# Excerpted text
★ ★ ★

Apartment Development at 27th and Troost Near Hospital Hill Receives Nod for Tax Incentives

Construction expected to begin soon on $24 million apartment development at 27th and Troost.

By Kevin Collison

Construction is expected to begin this fall on a $24 million apartment project that will replace a vacant, decrepit block at 27th and Troost with 182 market-rate residences.

The new development is next to the Beacon Hill neighborhood and a major market will be employees and students at the nearby Hospital Hill district of downtown. It’s being developed by Indianapolis-based Milhaus and locally-based UC-B Properties.

“This is an exciting project and we see the potential for pushing market-rate development east of Troost,” Brad Vogelsmeier, Milhaus director of development, told the board of the Planned Industrial Expansion Authority Thursday.

“It’s a risk for investors and lenders because there’s nothing else to compare it to. That’s why we’re here today.”

The PIEA board agreed and unanimously approved a now-rare full, 25-year property tax abatement for the project; 10 years at 100 percent, 15 years at 50 percent.

The development is on a city block owned by another development agency that is currently paying no taxes that’s in an area designated by the city as a distressed Census tract.

Vogelsmeier said that even with the tax breaks, the development will yield $2.5 million in property taxes during the 25-year life of the abatement.

The project wil occupy the empty block between Troost and Forest, from 26th to 27th streets

The project will include 182 apartments in three-story buildings on the block bound by Troost and Forest, from 26th to 27th streets. A 10,000- to 12,000 square-foot commercial building also is part of the development. The apartment breakdown is 35 studios, 93 one-bedroom and 55 two-bedroom with an interior 183-space surface parking lot.

★ ★ ★

# Information shown
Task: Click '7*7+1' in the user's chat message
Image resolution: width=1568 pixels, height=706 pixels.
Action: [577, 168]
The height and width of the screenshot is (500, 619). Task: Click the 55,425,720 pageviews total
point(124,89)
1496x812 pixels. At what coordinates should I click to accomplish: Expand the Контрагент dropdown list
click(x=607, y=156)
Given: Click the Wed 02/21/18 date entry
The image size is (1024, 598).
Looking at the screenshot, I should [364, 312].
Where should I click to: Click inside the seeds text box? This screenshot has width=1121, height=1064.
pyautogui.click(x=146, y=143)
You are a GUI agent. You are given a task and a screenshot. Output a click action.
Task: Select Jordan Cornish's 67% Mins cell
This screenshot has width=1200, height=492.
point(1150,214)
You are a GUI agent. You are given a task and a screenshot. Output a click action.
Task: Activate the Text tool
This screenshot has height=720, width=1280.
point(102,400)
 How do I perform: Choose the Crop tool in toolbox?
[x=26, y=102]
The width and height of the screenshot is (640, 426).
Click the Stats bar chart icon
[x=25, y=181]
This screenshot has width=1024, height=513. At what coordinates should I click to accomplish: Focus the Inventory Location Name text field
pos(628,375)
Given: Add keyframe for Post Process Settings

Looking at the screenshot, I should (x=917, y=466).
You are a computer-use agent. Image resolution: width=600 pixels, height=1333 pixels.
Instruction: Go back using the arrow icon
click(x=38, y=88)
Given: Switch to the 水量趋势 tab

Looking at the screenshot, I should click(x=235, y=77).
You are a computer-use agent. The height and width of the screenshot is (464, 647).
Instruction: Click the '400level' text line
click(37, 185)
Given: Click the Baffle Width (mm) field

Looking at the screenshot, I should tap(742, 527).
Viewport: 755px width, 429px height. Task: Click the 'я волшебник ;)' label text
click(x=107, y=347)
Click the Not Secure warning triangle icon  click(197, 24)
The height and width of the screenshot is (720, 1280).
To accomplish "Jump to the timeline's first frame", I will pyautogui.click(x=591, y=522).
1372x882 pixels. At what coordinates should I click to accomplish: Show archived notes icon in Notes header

★ ★ ★

# Tasks to carry out
1 - Quote the 27th and Troost article word for word, starting at "Construction expected to" and ending at "182 market-rate residences.".
2 - In one to three sentences, explain why the developer sought tax incentives from the board, according to the 27th and Troost article.
3 - Proceed with the 27th and Troost article from where it stops.
The rows are not needed for anything here.

# Written answers
1 -
Construction expected to begin soon on $24 million apartment development at 27th and Troost.

By Kevin Collison

Construction is expected to begin this fall on a $24 million apartment project that will replace a vacant, decrepit block at 27th and Troost with 182 market-rate residences.

2 - Brad Vogelsmeier told the board that the project is a risk for investors and lenders because there is nothing else to compare it to. He said that was why the developers were appearing before the board.

3 -
Amenities include indoor bicycle parking, a coffee bar, dog park and outdoor courtyards. The project also is next to the Troost MAX bus rapid transit station. Security measures will include substantial lighting, video cameras at all entrances and resident smartphone access to the video feed.

“We don’t want to wall ourselves off from the community,” Vogelsveier said, “but provide security that’s safe and welcoming.”

Monthly rents will range from under $800 for a studio, an average of $922 for a one-bedroom and two-bedrooms going at $1,425.

The developer wants to attract restaurants, a small grocery store and similar businesses to the retail space in the commercial building.

The project is expected to be completed by winter 2018.

Milhaus also is developing a $64 million residential project six blocks west of the 27th and Troost product near Crown Center. The 361-unit apartment development at 27th and Gilliam Road is expected to have its first units available next August.

Vogelsmeier said Milhaus specializes in developing projects in the urban core of Midwestern cities and has built 7,200 apartments over the past seven years.

The site of the planned apartment project is currently an empty city block behind the Troost MAX stop.